--- Start Text ---

Euro Panic Almost Over: Now's the Time to Buy Cheap, But Buy Modestly

by: Chris Damas

There have been many, many market panics over history. Last week's plunge in global markets has all the earmarks of a classic Panic, which will be quickly reversed and provides a buying opportunity.

It is likely market history books will be dubbing it the "Greek Panic" but since Greece is only the catalyst for a broader eurozone confidence problem, I would like to call it the "Club Med Panic" or the "Euro Credit Panic". I prefer the latter, because it would appear fewer Europeans will be at Club Med this summer.

I wrote the guts of the following comments on Friday night, and see at this time (late Sunday evening EST) the Euro Cavalry is coming to the rescue and the S&P500 June futures are up over 20 points.In his excellent book "Panic Profits" written in 1994, John Dennis Brown itemizes and describes 94 US market panics that occurred between 1890 and 1990.

How do I know this is a panic?

I believe the US stock market in particular has been behind the curve on the Greek problem, which has been brewing all year. The media is now running full blown specials on the subject, whereas in March and even lately, all they fixated on was Goldman Sachs (NYSE:GS).

The April jobs numbers with 290,000 in non-farm payrolls in the US today were something to cheer about. Normally that would have meant a rally. These newly employed will be buying houses and furniture, or for the pessimists, able to perhaps avoid foreclosure.
Interest rates have actually gone way down again since the crisis has been brewing and 3.50% 10 year government bond yields in the US and Canada make quality dividend-paying stocks, such as Plum Creek Timber REIT (NYSE:PCL) and BCE (NYSE:BCE), very attractive. We continue to trade these issues as we wait for signs the absolute depths of the panic have occurred.

Panics are more frequent than Bear markets, occurring on average one per year but they do tend to group together. In 1907 and 1994 there were several panic drops in one year associated with unexpected events.

Panics hit in both Bull and Bear periods although they have a different quality in each sequence.

In the current case, the Euro Credit Panic hit during a Bull market so its character is one of shock. In February of 2009, the downturn, final as it was in hindsight, had people numb due to the prior setbacks, and so the character of the panic was chronic pessimism, not shock.

--- End Text ---
--- Start Provided records ---

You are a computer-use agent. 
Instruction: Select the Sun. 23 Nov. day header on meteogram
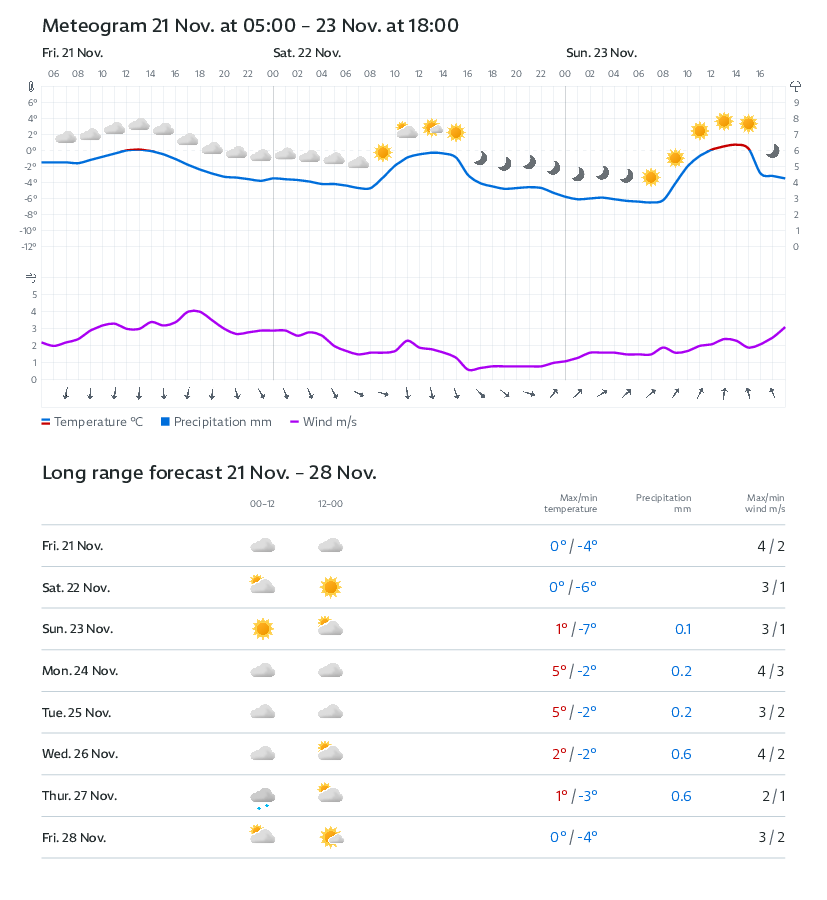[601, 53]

--- End Provided records ---
--- Start Provided records ---

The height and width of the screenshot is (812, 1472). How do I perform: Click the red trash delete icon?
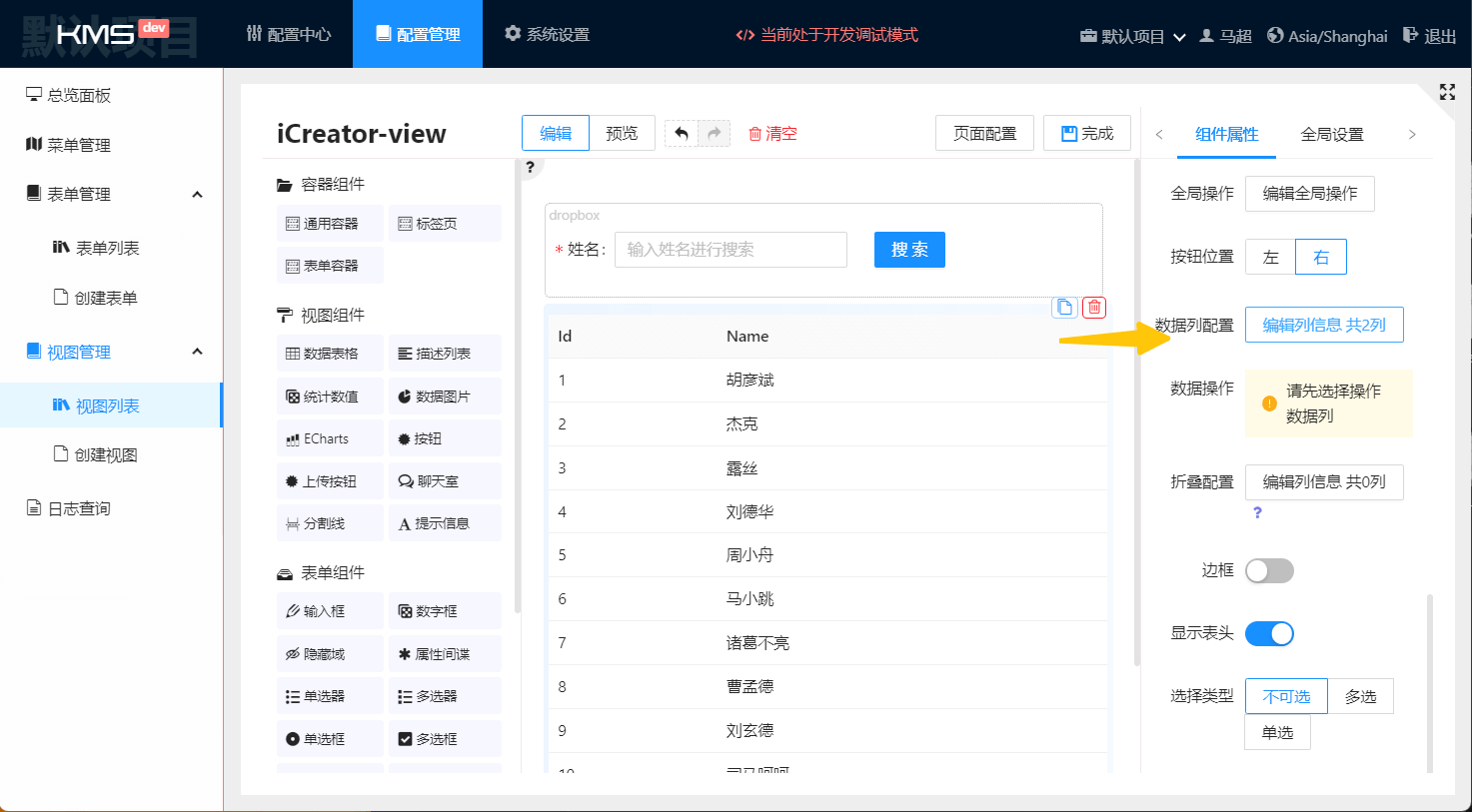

--- End Provided records ---
--- Start Provided records ---

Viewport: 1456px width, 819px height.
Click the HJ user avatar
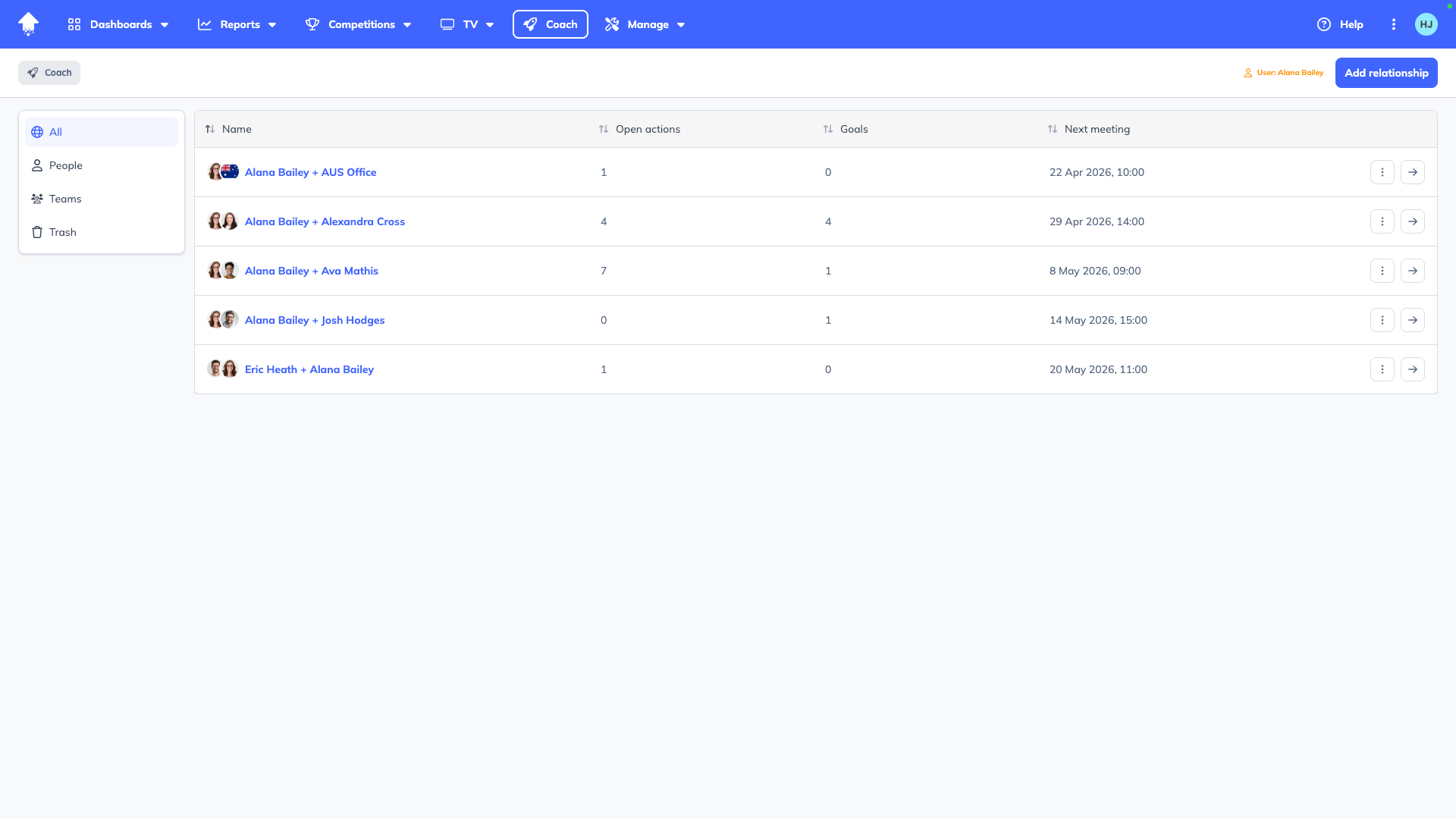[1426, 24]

--- End Provided records ---

Copy the part of the Euro panic text between "I believe the" and "perhaps avoid foreclosure.", inclusive, renaming "furniture" to "appliances". The entries were taken from a different source than the text.

I believe the US stock market in particular has been behind the curve on the Greek problem, which has been brewing all year. The media is now running full blown specials on the subject, whereas in March and even lately, all they fixated on was Goldman Sachs (NYSE:GS).

The April jobs numbers with 290,000 in non-farm payrolls in the US today were something to cheer about. Normally that would have meant a rally. These newly employed will be buying houses and appliances, or for the pessimists, able to perhaps avoid foreclosure.